The report gave much of the credit for this meteoric rise to December’s multifamily construction increase of 20.3 percent, compared to an 8.1 percent jump in groundbreaking for single-family homes.

Following this news from the Commerce Department, the National Association of Home Builders (NAHB) trumpeted its impact on a strong end to 2012’s housing market, as well as a hopeful start to 2013.

Barry Rutenberg, chairman of the NAHB, attributed this relatively recent spike in home building to razor-thin new home inventory levels, which has builders breaking ground on new housing units proactively in order to meet the usual rise in demand in what he labeled as “the spring buying season.”

Multi-Family Building Image

An additional reason for optimism in the housing market from the Commerce Department’s report, at least in the near future, is that the number of permits for future housing construction projects sped up enough in December to mark its fastest per-unit pace since 2008. These new construction permits offer a relatively clear vision into the future of home buying and building as a whole.

Grain of Salt: Housing Market Data Notoriously Volatile

Information released about the nation’s housing starts tends to be about as stable as a house of cards.
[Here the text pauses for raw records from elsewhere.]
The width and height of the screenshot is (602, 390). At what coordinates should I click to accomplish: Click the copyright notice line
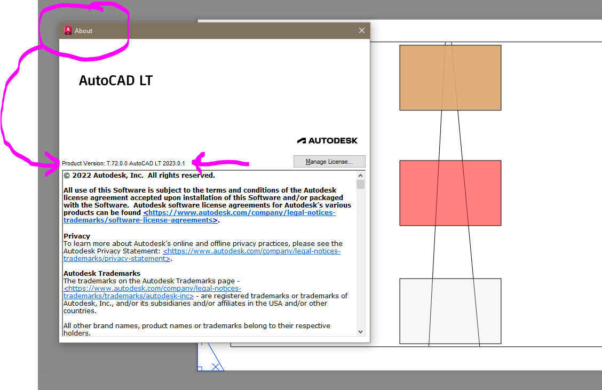pyautogui.click(x=139, y=175)
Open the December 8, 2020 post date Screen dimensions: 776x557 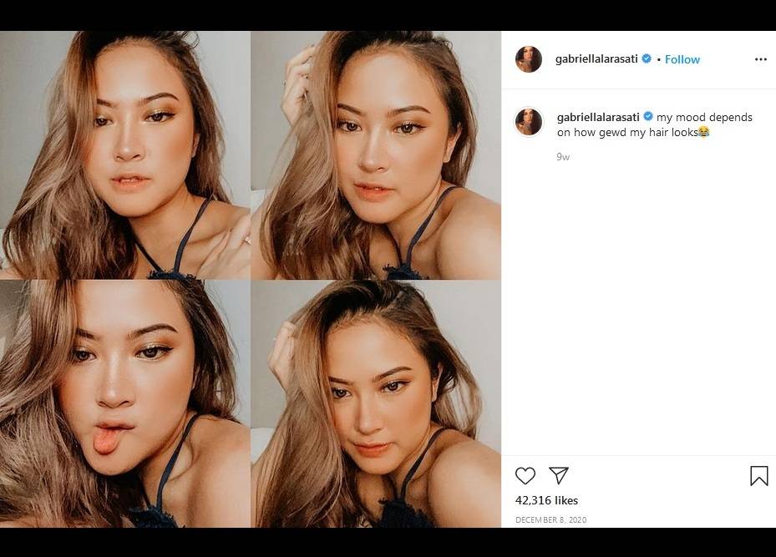point(550,520)
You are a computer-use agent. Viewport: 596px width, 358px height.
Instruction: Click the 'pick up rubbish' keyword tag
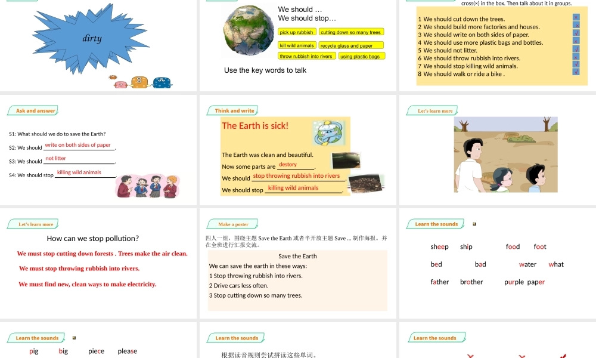[x=297, y=32]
For example, the government’s estimate on housing starts for November of last year was initially reported as 861,000-unit rate, which it revised later to 851,000.

So, since the multi-family unit construction component to this stat is especially volatile, the flowery news about an increased pace in groundbreaking for new construction should be received with the utmost amount of tempered enthusiasm.

A number of analysts and pundits point to these numbers as an indication that the boost in residential real estate construction helped to stimulate the country’s economy as a whole, which is has not done since 2005.